For capillary electrophoresis (Applied Biosystems, Foster City, CA, USA), a mixture containing 0.3 μL of PCR product, 0.5 μL of size standard, and 9.5 μL of deionized formamide (all from Applied Biosystems, Foster City, CA, USA) was loaded into a PCR plate (Axygen Scientific, Union City, CA, USA). The mixture was denatured at 95 °C for 5 min, chilled at 4 °C, centrifuged, and then loaded with 1× running buffer for detection.
4.4. Data Analysis
The raw data files from the sequencer were imported into GeneMarker 2.2.0 (SoftGenetics, State College, PA, USA) for analysis. Specific bands for each individual were recorded as band sizes (bp) to generate a locus information table and establish a raw data matrix. Using Popgene (version 1.32; F. C. Yeh, University of Alberta, Edmonton, AB, Canada) and GenAlEx software (version 6.501; Australian National University, Canberra, Australia), various genetic diversity indices for SSR loci and populations were calculated. These included the number of observed alleles (Na), effective alleles (Ne), Shannon’s information index (I), polymorphism information content (PIC), observed heterozygosity (Ho), expected heterozygosity (He), inbreeding coefficient within subpopulations (Fis), overall inbreeding coefficient (Fit), genetic differentiation coefficient (Fst), and gene flow (Nm, calculated as Nm = 0.25 × (1 − Fst)/Fst) [17].

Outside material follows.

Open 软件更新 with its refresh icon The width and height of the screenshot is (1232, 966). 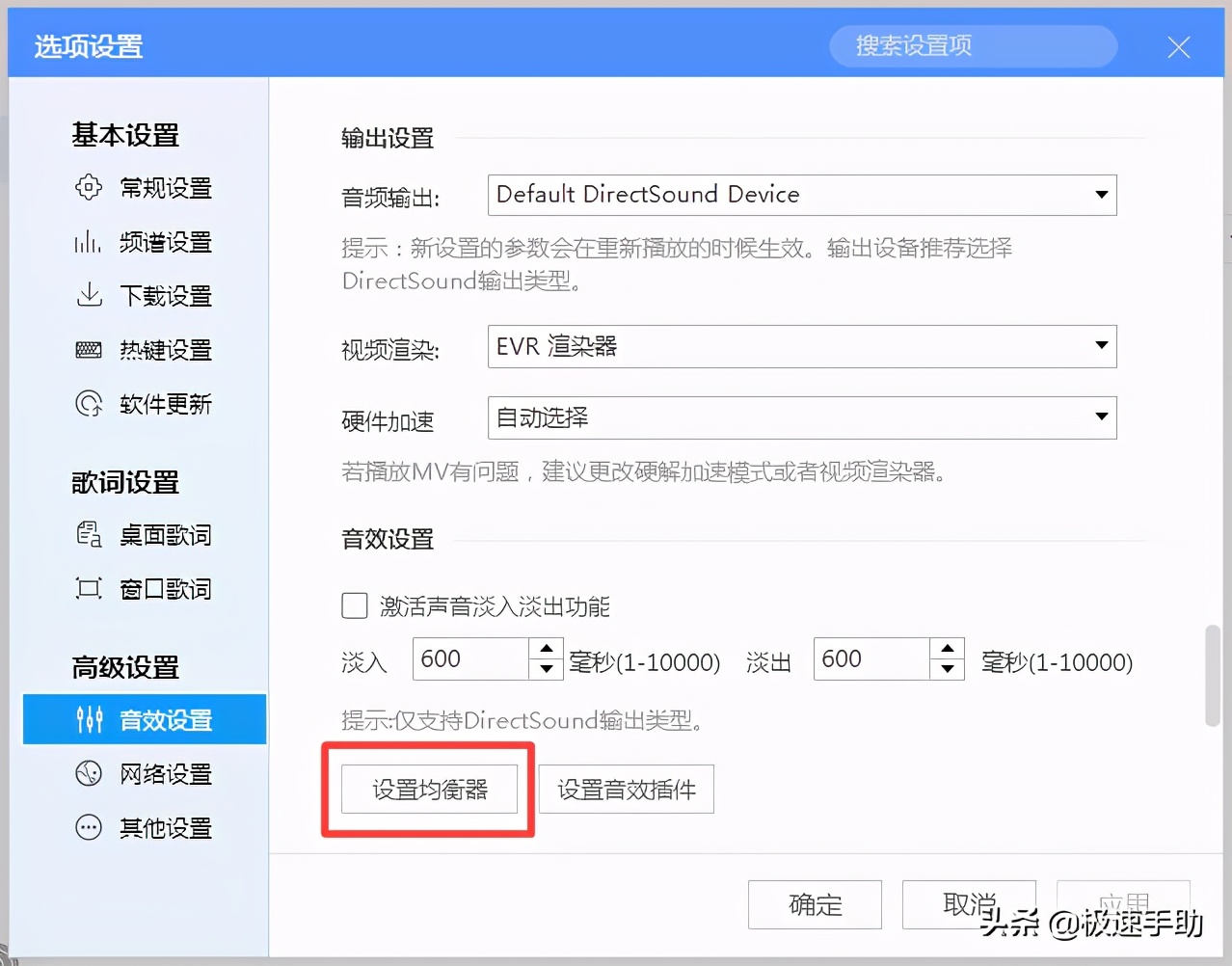pyautogui.click(x=88, y=404)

A dendrogram of the 21 accessions was constructed using the UPGMA analysis in NTSYS-pc 2.10e (Applied Biostatistics Inc., New York, NY, USA). Nei’s genetic identity (Nei’s I) was also computed using NTSYS-pc 2.10e. Additionally, PCoA of the 21 Polygonatum resources was performed using the online tool available at https://magic.novogene.com/ (accessed on 15 December 2025).
5. Conclusions
In this study, a total of 43,217 SSR loci were identified from the rhizome transcriptomes of three MPs, leading to the development of 31,703 primers. Unigenes containing SSR loci were annotated against seven databases, with 46.83% successfully annotated. SNRs were the predominant SSR motif type, accounting for 59.45% of all identified motifs. From an initial screening of 100 molecular markers, 49 polymorphic SSR markers were selected, all of which exhibited high informativeness. Genetic diversity analysis revealed the presence of intraspecific inbreeding alongside pronounced interspecific differentiation among the 21 accessions, indicating a high overall level of genetic diversity. Cluster analysis categorized these 21 accessions into three principal groups. Furthermore, based on locus-specific information, three primer pairs were identified that can specifically discriminate among six Polygonatum species, and seven primer pairs were obtained for distinguishing intraspecific resources within PKG. Cluster analysis using these nine markers achieved a result comparable to that obtained with the full set of 49 markers. Collectively, these findings enhance the SSR marker repertoire available for Polygonatum species, offering valuable molecular tools for genetic characterization and functional gene discovery in medicinal Polygonatum, as well as providing technical support for the breeding of novel high-quality cultivars.